手渡されたカードを見ると、昨日手に入れたスキルが新しく刻み込まれていた。



【職業】 

魔銃使い


【パッシブスキル】

俊敏マスタリ Lv.Max

命中マスタリ Lv.Max

魔導マスタリ Lv.Max

魔銃マスタリ Lv.1


【アクティブスキル】

フレイムバレット Lv.2

アイスバレット Lv.2

魔弾生成 Lv.1


【ウェポンスキル】

????????? Lv.Max

????????? Lv.???


昨日頭の中に響いた声も言っていた、ウェポンスキルという項目が新しく増えている。

ギルドカードにこんな項目があったなんて知らなかったが、エリスも何も言わないところを見ると別にあっても不思議ではないのだろう。

むしろ、内容が全く読めないことの方が気になる。

魔銃を手にした時に響いた声からは、確か《破神の紅弾》と聞こえた気がする。

この読めないスキルのどちらかが《破神の紅弾》なのだろうが、それにしても数が合わない。

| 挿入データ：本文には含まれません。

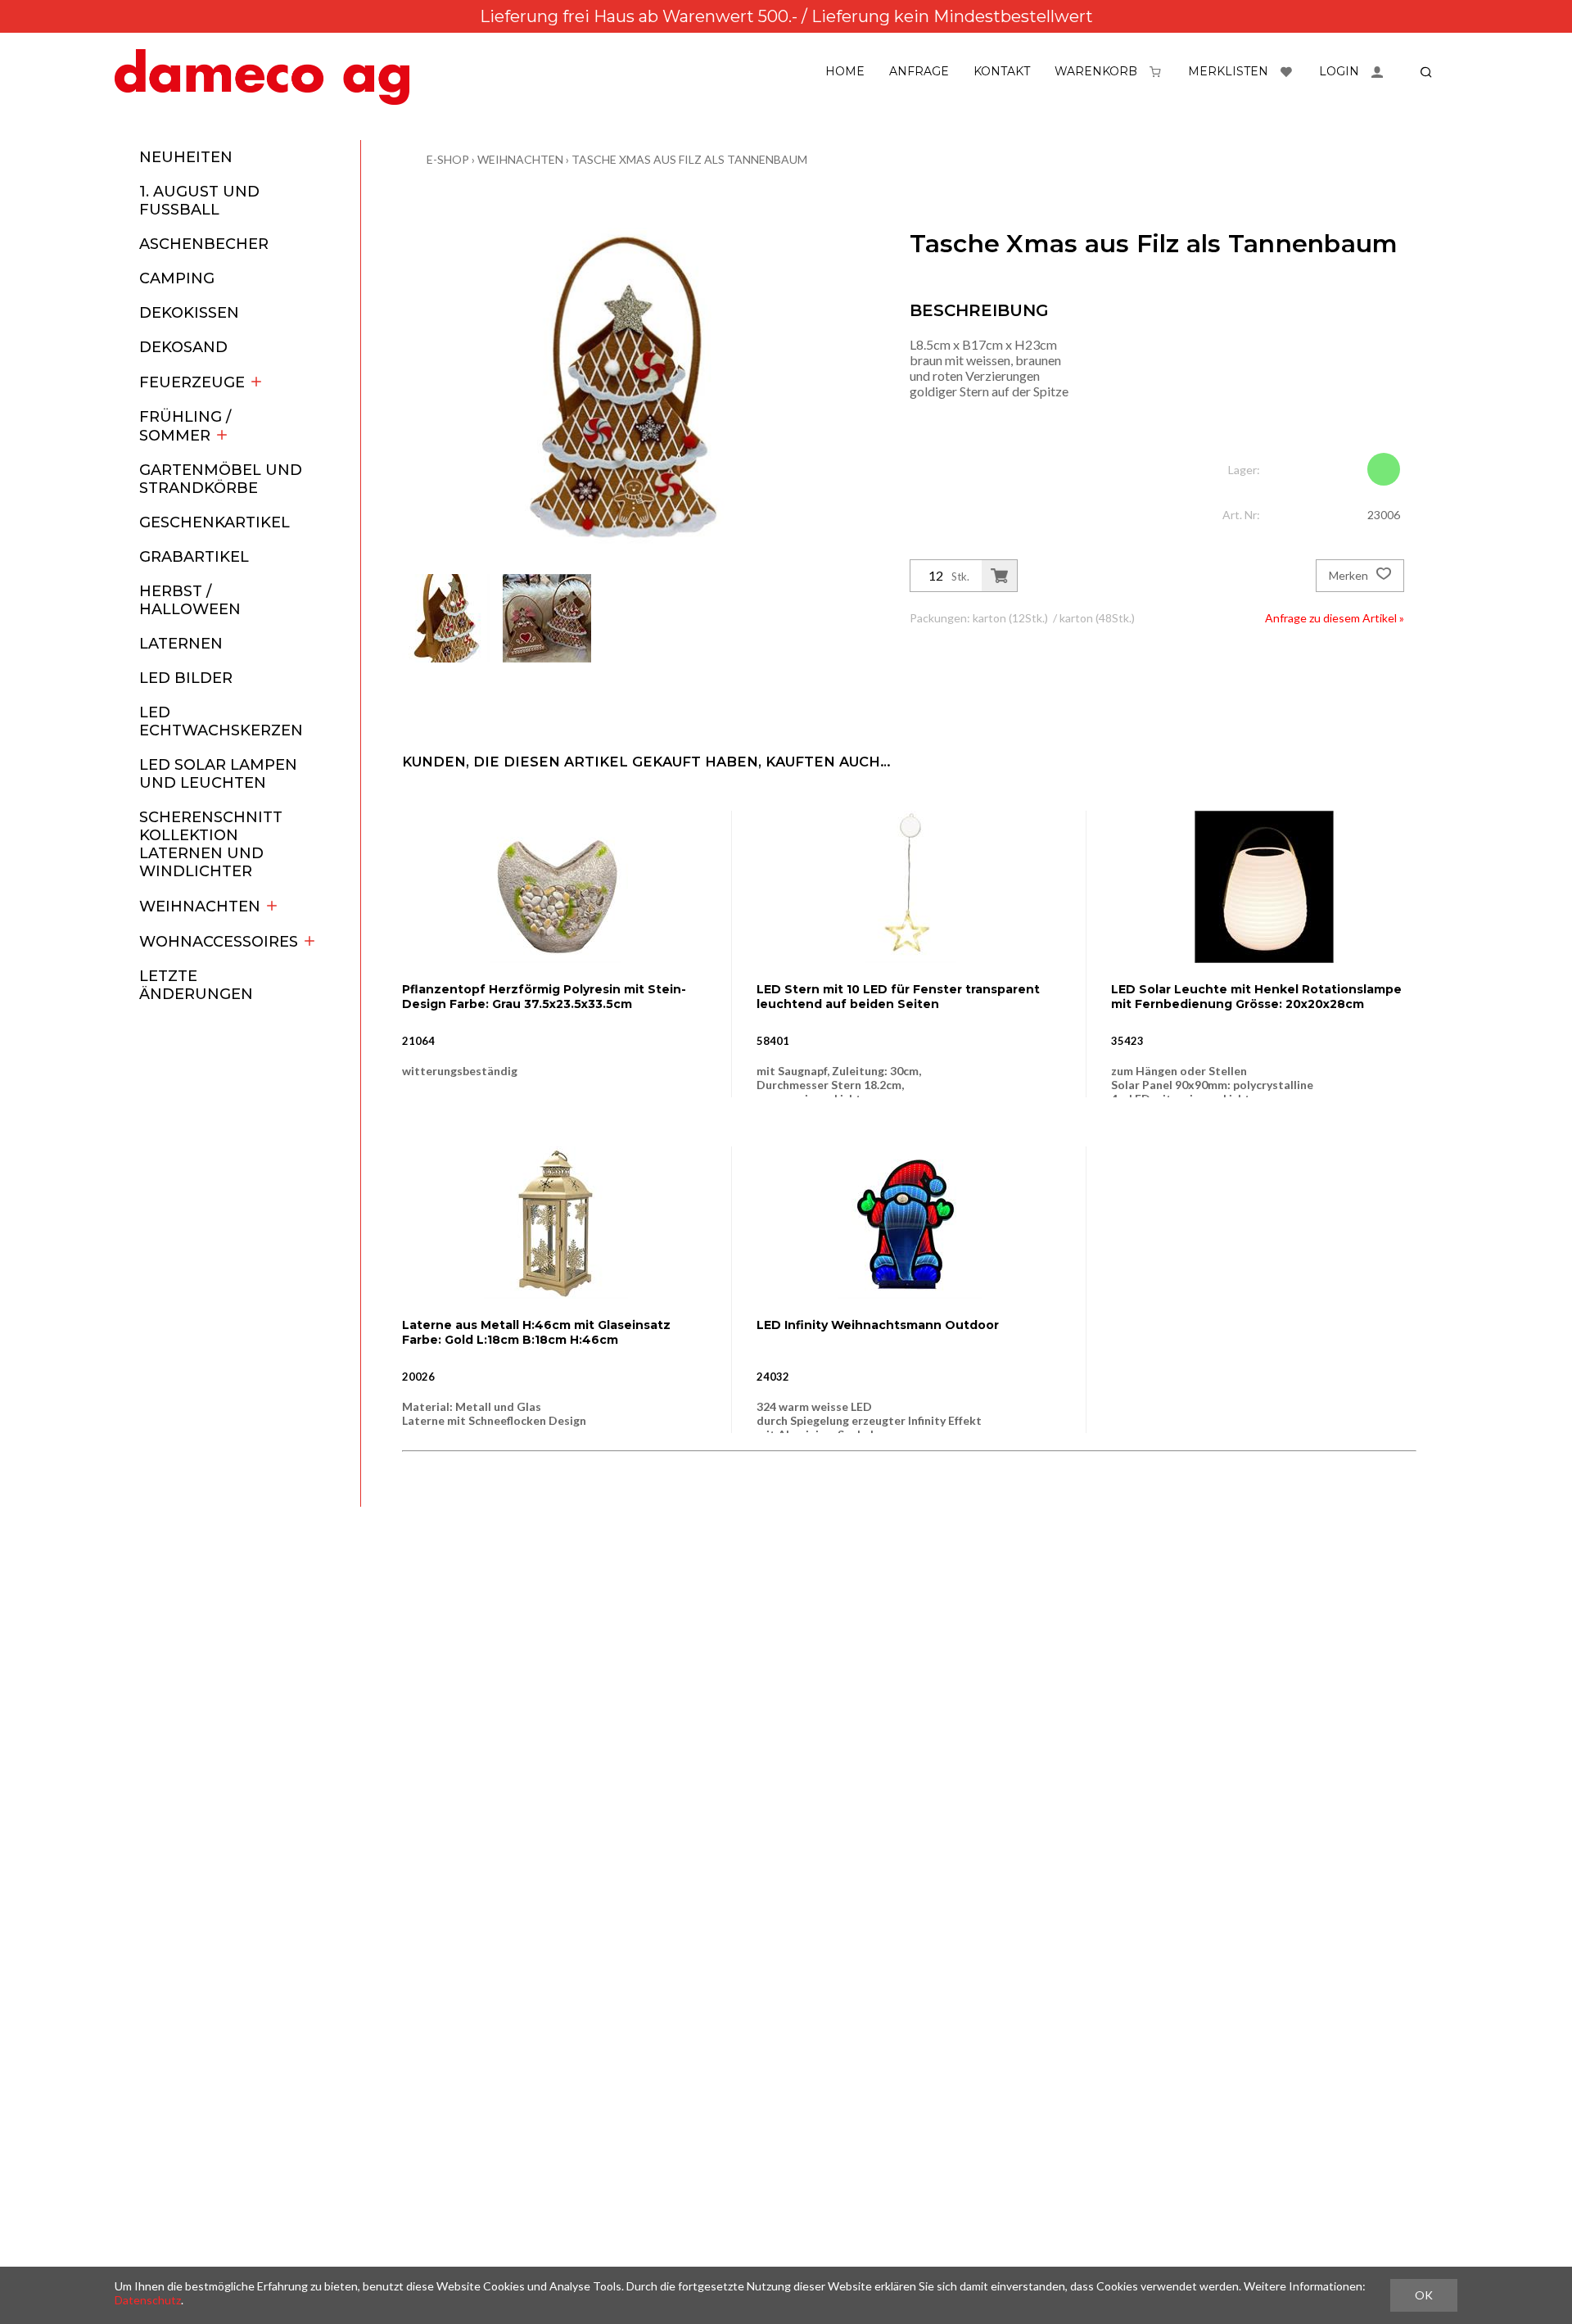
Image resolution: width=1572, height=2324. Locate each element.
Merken (1350, 575)
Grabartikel (194, 557)
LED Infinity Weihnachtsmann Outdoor (878, 1325)
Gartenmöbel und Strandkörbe (220, 479)
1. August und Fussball (199, 201)
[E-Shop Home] (262, 77)
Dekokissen (189, 313)
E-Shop (448, 159)
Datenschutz (148, 2300)
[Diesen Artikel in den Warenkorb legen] (999, 575)
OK (1424, 2295)
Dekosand (183, 347)
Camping (177, 278)
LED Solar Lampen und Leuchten (218, 774)
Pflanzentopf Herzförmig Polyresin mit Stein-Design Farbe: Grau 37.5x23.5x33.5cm (544, 996)
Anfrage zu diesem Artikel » (1334, 618)
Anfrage (919, 71)
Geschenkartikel (214, 522)
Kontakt (1001, 71)
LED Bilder (186, 678)
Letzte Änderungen (196, 985)
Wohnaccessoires (218, 942)
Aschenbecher (204, 244)
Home (845, 71)
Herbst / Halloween (190, 600)
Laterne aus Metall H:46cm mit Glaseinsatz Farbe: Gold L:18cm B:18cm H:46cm (536, 1332)
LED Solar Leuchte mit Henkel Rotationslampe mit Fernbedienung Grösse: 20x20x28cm (1256, 996)
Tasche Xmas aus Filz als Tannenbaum (689, 159)
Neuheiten (186, 157)
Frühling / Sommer (185, 426)
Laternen (181, 644)
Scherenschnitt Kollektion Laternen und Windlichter (210, 844)
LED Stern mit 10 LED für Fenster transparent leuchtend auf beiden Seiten (898, 996)
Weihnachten (199, 906)
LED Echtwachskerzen (221, 721)
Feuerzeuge (192, 382)
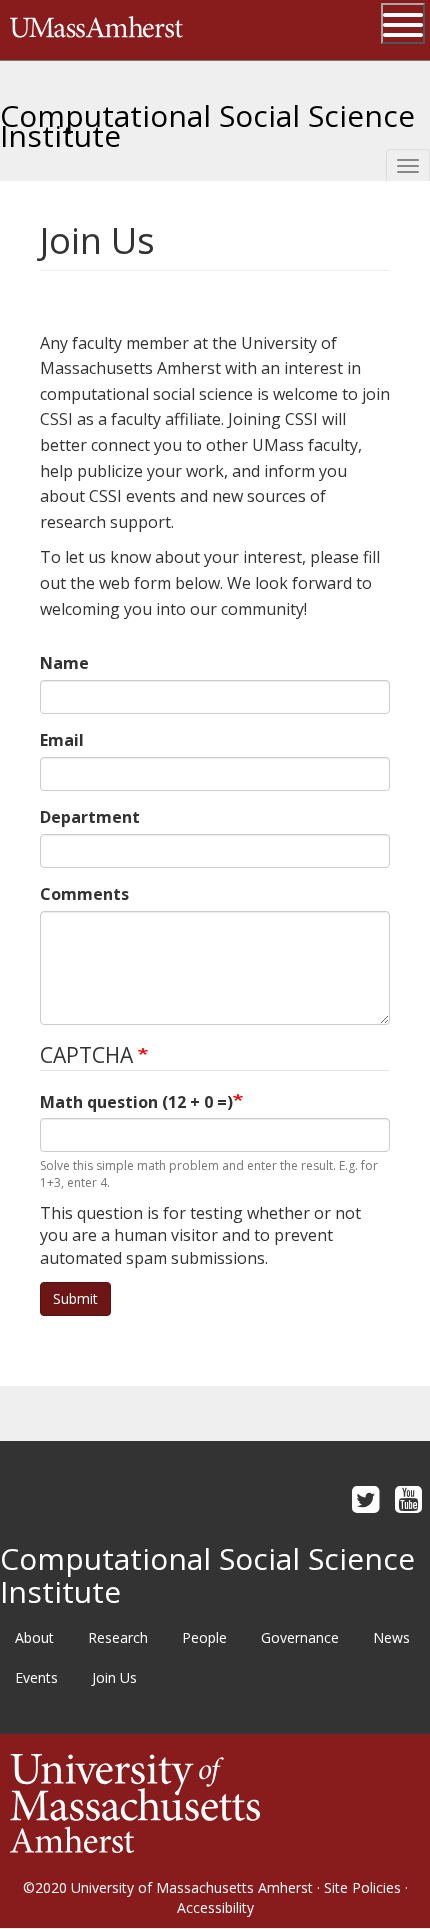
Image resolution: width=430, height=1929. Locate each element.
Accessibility (215, 1907)
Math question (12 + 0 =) (136, 1102)
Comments (84, 894)
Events (36, 1677)
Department (90, 817)
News (391, 1637)
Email (62, 740)
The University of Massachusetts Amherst (96, 30)
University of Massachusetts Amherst (192, 1887)
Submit (75, 1298)
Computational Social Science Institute (207, 118)
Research (118, 1637)
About (34, 1637)
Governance (300, 1637)
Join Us (114, 1677)
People (204, 1637)
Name (64, 663)
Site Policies (362, 1887)
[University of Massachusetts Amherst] (135, 1801)
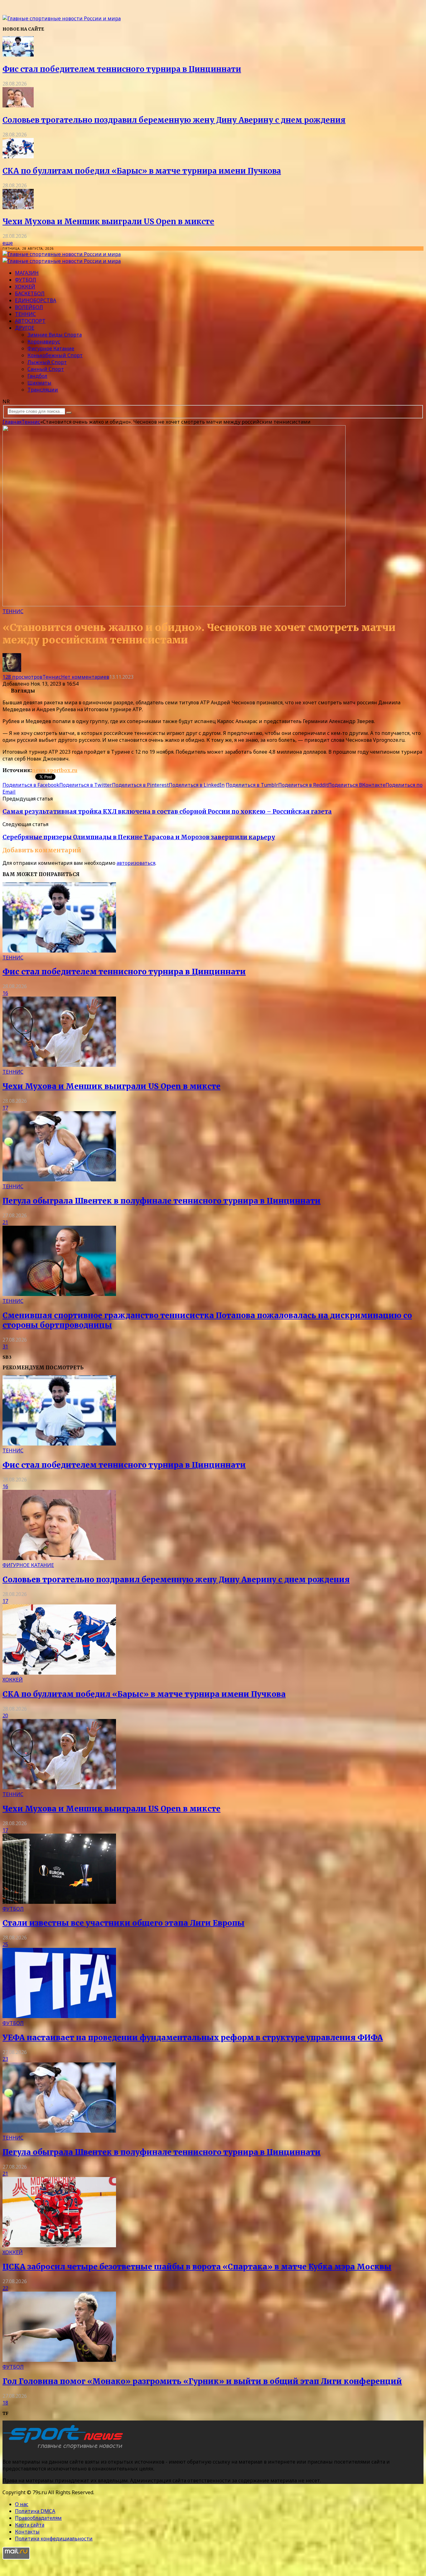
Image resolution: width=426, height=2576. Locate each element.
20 (5, 1715)
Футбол (25, 279)
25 (5, 1944)
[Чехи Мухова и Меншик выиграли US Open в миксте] (18, 207)
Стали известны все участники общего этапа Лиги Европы (123, 1923)
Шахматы (39, 382)
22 (5, 2288)
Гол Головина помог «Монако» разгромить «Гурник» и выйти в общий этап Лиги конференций (202, 2381)
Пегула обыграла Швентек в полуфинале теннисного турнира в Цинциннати (161, 1201)
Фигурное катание (50, 348)
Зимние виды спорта (54, 334)
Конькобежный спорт (55, 355)
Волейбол (29, 307)
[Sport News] (61, 18)
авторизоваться (136, 862)
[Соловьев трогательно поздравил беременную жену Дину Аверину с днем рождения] (18, 105)
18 (5, 2402)
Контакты (27, 2531)
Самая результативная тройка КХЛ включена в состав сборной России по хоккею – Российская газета (167, 811)
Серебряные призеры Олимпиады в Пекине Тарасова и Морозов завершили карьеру (138, 837)
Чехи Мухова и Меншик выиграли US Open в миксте (108, 221)
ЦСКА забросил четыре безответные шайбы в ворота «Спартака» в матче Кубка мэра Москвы (196, 2267)
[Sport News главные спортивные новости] (64, 2449)
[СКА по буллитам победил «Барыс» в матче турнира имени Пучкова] (18, 156)
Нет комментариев (85, 676)
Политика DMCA (35, 2511)
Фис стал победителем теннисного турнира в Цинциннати (121, 69)
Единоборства (35, 300)
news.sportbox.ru (54, 770)
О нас (21, 2504)
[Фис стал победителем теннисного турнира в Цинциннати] (18, 54)
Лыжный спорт (47, 362)
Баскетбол (30, 293)
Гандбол (37, 375)
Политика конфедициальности (54, 2538)
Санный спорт (45, 369)
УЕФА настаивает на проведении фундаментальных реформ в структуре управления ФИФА (192, 2037)
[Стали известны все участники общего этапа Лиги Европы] (59, 1902)
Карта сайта (29, 2524)
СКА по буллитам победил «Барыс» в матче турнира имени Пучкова (141, 171)
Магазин (27, 272)
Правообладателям (38, 2517)
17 (5, 1107)
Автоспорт (30, 321)
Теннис (25, 314)
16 (5, 993)
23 (5, 2059)
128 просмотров (22, 676)
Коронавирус (43, 341)
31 (5, 1346)
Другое (24, 327)
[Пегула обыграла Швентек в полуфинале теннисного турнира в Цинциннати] (59, 1179)
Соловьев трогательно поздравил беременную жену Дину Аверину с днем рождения (174, 120)
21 (5, 1222)
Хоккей (25, 286)
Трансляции (42, 389)
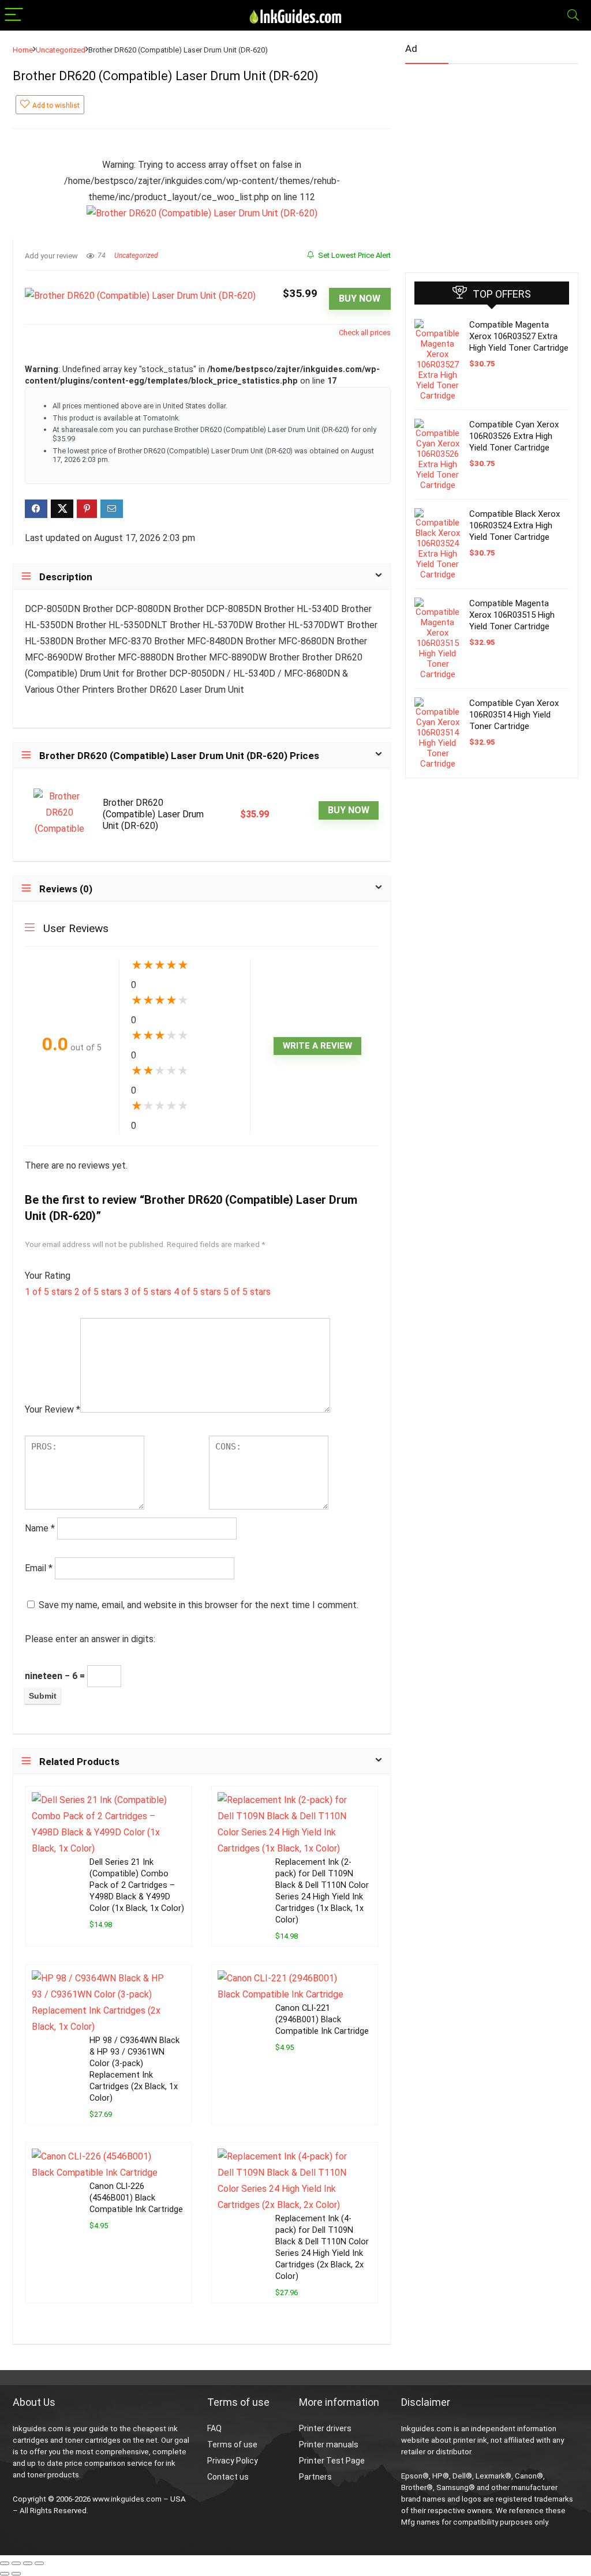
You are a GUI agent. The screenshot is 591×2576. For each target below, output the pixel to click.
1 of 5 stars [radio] (48, 1291)
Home (23, 50)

残りひとつのスキルは一体……?と考え込んでいると、ガベルさん、と声をかけられた。


「ガベルさん向けの依頼をいくつか見繕ってみました。どれか気になるものはありますか?」


そういって差し出された依頼票は三つ。

どれも難易度はそこまで高くなく、駆け出しから抜け出そうとする冒険者がまず挑戦するような内容だ。


俺がスキルを使えるようになったとはいえ、昨日の今日では使いこなせないだろうと、難易度が低めの依頼を集めてくれたようだった。


「ありがとう。じゃあこれにする」


受けた依頼はレントと呼ばれる植物型のモンスターの討伐依頼だ。

動きは遅いし的はでかいので、最初に狩るには最適だろう。


「わかりました! それでは健闘を祈ります。スキルが使えるようになったからって、あんまり無茶したらダメですからね?」


「わかってますって。行ってきます!」


心配してくれるエリスに笑顔で応え、俺はギルドを後にした。